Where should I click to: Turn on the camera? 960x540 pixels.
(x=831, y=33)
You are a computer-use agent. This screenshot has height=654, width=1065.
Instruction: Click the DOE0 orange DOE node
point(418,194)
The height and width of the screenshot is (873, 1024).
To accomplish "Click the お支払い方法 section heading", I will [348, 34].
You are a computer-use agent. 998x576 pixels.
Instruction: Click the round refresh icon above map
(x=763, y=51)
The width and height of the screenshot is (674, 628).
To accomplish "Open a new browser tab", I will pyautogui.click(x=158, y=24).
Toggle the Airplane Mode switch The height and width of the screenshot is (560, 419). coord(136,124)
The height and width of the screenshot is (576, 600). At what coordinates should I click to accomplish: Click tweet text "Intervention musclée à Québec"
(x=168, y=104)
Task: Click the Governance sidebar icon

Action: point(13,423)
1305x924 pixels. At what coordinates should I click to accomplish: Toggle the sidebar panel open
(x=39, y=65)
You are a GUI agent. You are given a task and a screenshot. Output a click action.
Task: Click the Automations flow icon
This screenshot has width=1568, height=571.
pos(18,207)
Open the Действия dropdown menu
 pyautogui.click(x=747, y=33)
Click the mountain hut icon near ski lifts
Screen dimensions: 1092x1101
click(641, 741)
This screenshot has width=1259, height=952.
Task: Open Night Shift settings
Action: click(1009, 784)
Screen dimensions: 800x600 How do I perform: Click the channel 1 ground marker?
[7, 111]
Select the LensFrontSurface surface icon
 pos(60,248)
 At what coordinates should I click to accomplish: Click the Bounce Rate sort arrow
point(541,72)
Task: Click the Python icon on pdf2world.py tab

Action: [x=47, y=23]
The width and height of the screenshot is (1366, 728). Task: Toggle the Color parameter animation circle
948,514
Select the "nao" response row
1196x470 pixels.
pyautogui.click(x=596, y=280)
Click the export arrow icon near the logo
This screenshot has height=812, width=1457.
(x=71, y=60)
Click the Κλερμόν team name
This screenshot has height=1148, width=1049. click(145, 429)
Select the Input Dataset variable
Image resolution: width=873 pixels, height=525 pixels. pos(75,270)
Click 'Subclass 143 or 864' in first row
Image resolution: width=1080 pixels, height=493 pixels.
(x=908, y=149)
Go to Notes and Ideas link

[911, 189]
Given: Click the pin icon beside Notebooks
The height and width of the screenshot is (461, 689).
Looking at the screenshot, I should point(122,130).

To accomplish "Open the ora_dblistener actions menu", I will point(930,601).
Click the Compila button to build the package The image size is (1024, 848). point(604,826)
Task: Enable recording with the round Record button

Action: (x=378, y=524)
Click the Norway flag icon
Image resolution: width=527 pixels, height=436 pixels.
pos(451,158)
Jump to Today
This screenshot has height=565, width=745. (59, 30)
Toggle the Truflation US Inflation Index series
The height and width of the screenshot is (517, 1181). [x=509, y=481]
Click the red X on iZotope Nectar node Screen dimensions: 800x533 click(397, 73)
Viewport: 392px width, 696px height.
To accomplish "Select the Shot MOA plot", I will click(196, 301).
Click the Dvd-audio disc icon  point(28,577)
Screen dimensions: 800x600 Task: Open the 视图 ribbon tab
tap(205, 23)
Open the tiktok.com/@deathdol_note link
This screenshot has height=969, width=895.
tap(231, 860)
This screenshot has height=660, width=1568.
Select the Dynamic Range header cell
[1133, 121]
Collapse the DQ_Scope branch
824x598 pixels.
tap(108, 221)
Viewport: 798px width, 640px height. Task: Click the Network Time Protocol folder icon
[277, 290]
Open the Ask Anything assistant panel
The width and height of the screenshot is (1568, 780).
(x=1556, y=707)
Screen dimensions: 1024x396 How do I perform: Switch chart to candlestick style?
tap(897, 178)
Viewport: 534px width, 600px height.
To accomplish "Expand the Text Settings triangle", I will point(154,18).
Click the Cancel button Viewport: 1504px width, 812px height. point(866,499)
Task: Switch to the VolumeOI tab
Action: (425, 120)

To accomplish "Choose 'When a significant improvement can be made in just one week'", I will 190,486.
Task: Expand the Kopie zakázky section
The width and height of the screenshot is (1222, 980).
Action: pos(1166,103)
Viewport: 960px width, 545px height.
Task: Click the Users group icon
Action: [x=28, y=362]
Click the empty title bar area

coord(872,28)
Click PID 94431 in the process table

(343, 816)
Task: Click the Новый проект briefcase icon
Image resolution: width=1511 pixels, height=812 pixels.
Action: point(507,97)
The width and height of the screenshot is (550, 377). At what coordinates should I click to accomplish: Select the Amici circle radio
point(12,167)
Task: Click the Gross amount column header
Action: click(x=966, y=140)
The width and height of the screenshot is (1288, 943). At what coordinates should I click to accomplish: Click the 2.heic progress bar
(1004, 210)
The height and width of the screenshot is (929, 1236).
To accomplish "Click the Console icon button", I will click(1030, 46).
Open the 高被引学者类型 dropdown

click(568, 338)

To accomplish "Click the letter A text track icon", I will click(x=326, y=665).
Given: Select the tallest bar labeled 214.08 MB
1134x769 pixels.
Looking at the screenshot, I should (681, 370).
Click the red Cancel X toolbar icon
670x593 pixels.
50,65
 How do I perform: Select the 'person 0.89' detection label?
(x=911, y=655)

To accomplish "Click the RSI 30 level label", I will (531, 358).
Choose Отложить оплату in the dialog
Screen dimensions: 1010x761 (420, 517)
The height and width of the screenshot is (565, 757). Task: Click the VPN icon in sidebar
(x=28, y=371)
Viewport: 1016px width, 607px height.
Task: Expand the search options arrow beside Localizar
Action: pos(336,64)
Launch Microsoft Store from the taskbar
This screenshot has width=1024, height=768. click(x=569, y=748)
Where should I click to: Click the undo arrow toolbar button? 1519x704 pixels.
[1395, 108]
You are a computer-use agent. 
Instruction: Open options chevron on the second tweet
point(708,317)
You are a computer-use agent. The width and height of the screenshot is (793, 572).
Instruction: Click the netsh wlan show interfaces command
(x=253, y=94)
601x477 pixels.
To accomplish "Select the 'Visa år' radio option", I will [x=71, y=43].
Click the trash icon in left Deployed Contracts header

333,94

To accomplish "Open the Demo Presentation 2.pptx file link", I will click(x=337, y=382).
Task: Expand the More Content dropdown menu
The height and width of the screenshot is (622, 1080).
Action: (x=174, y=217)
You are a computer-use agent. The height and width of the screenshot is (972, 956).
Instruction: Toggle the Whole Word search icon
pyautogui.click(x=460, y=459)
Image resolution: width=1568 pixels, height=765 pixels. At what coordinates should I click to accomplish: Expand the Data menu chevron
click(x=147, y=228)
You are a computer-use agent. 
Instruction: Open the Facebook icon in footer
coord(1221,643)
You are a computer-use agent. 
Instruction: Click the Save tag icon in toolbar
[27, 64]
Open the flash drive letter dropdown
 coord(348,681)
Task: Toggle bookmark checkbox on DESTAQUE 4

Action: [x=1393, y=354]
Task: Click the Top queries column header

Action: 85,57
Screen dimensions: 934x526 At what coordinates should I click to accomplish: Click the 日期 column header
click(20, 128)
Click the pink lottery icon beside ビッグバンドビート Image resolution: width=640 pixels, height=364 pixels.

•••••

_EXERCISE_. Starting from the records above, filter out all lines except those containing the word "computer".

_COMPLETED TASK_.
You are a computer-use agent. This screenshot has height=654, width=1065.
You are a computer-use agent. 998x576 pixels.
You are a computer-use agent. 
You are a computer-use agent. The width and height of the screenshot is (793, 572).
You are a computer-use agent. The height and width of the screenshot is (972, 956).
You are a computer-use agent. 
You are a computer-use agent. 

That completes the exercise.